## EXERCISE DETAILS
Restate word for word the lines below that run from the one holding "Click the Support Performance trophy icon" through the one holding "the Strathmore town", inclusive. Pictures don't belong in the copy.

## GIVEN RECORDS
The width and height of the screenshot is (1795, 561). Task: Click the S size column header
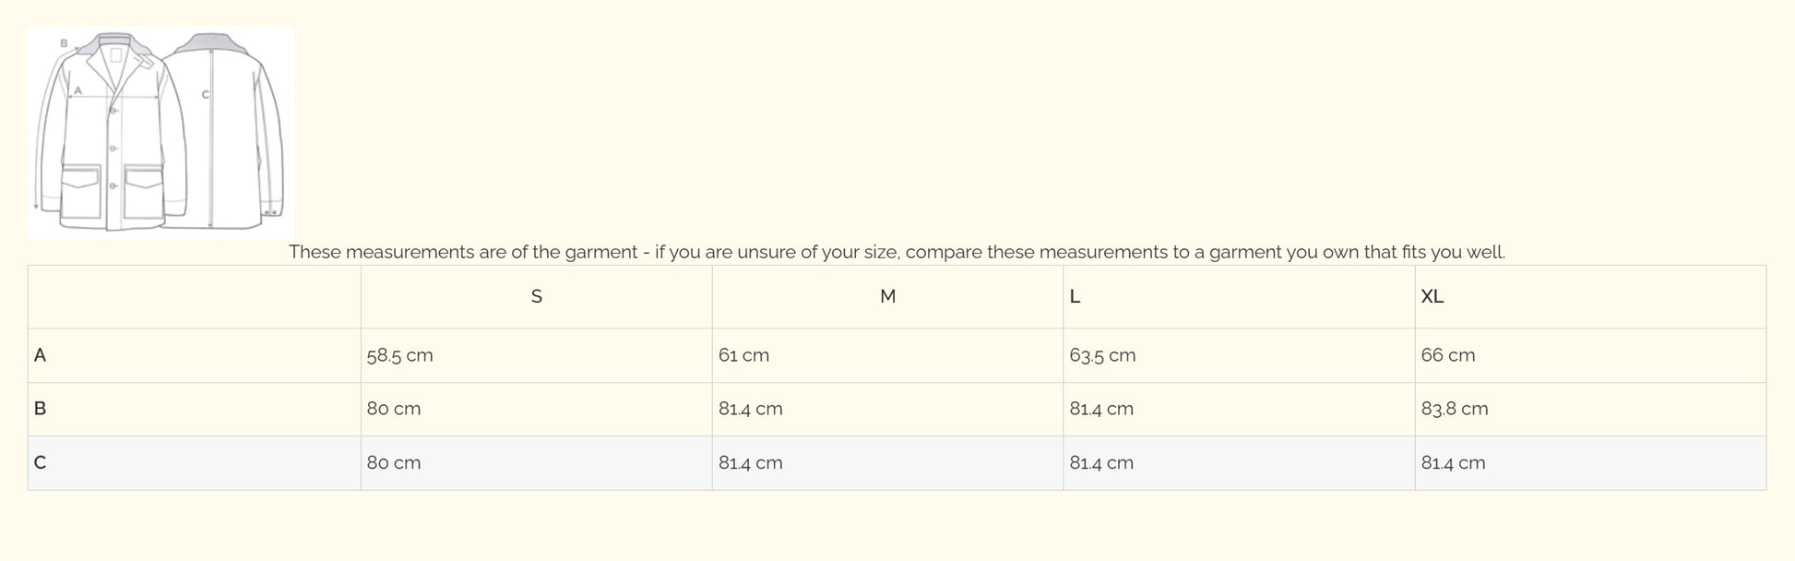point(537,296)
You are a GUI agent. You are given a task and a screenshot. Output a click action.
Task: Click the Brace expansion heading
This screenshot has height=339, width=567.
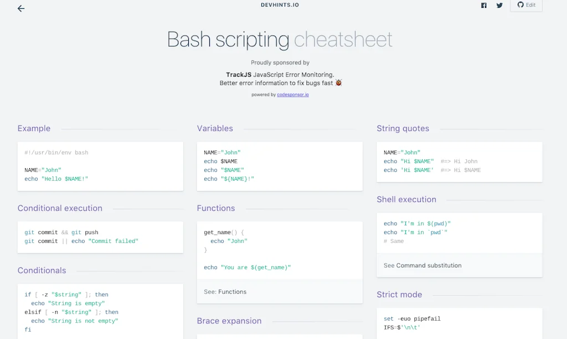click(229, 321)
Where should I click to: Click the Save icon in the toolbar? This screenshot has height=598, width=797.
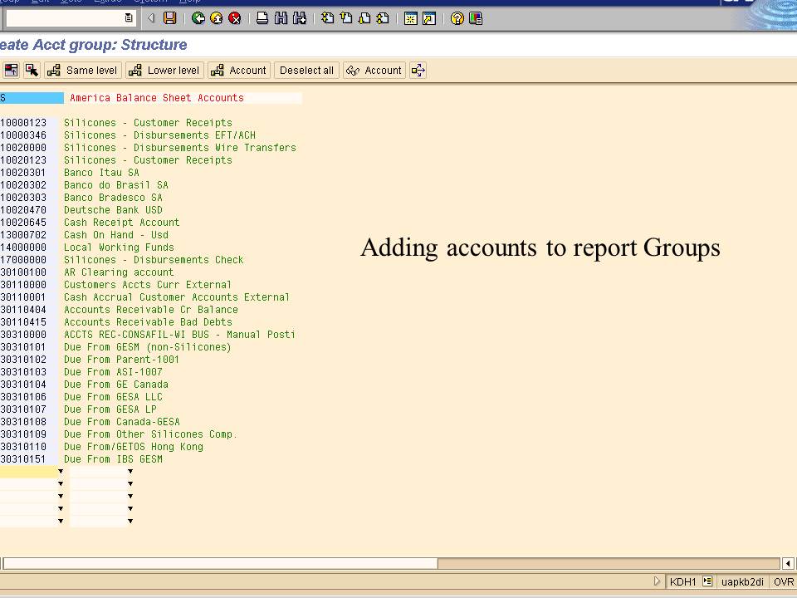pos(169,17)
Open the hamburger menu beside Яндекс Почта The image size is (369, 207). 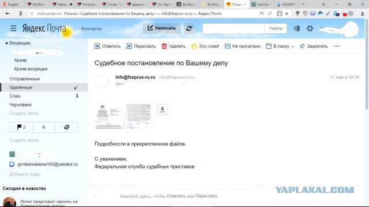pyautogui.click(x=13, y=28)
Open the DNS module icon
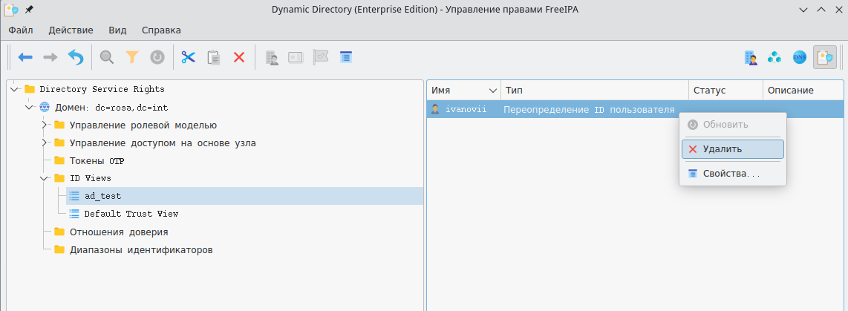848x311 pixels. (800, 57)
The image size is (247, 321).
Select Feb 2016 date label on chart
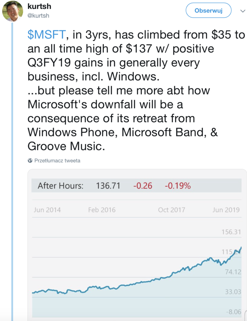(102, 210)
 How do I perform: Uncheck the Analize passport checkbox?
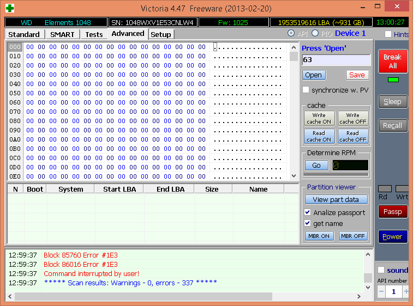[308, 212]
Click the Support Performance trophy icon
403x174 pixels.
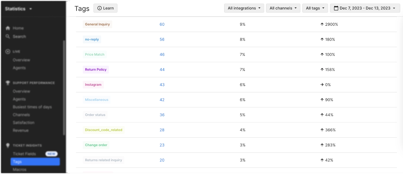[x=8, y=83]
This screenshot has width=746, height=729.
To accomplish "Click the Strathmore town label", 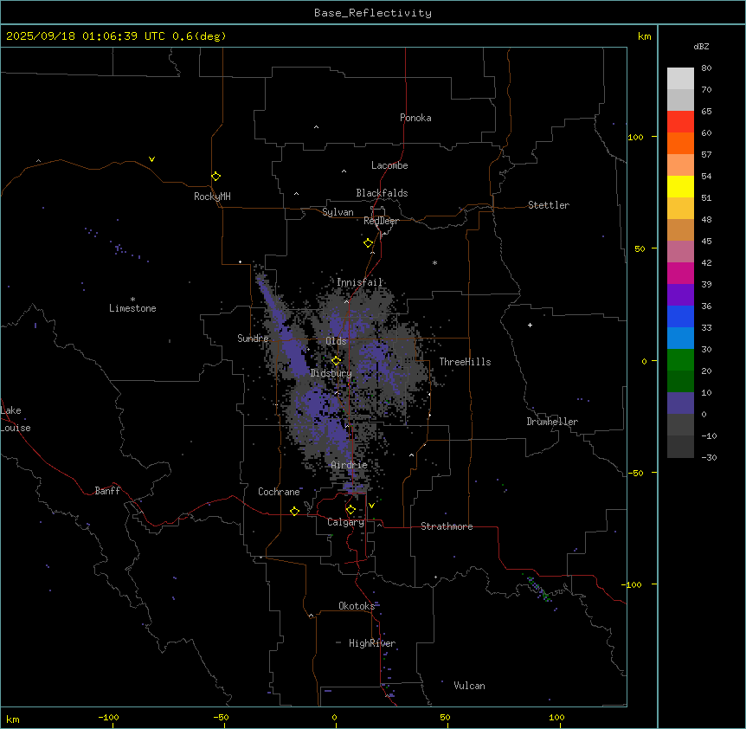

...

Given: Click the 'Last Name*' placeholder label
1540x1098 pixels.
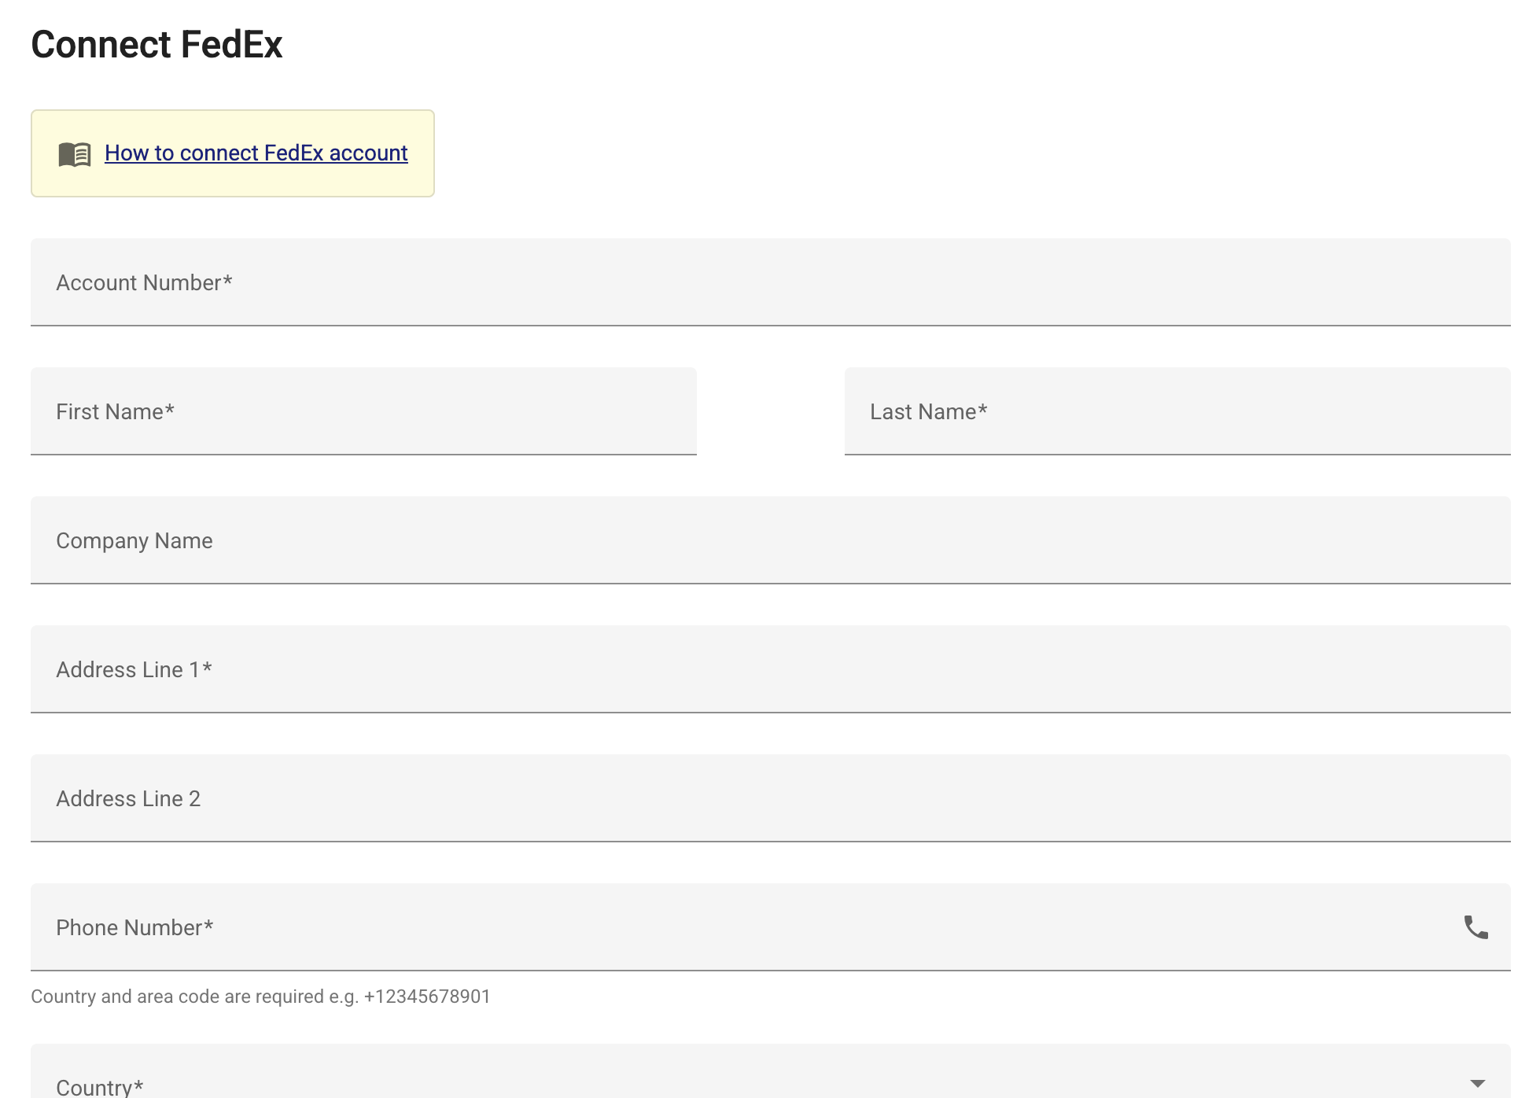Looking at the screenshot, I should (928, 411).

## RESPONSE BOX
Click the Support Performance trophy icon
403x174 pixels.
[x=8, y=83]
This screenshot has width=746, height=729.
To accomplish "Click the Strathmore town label", 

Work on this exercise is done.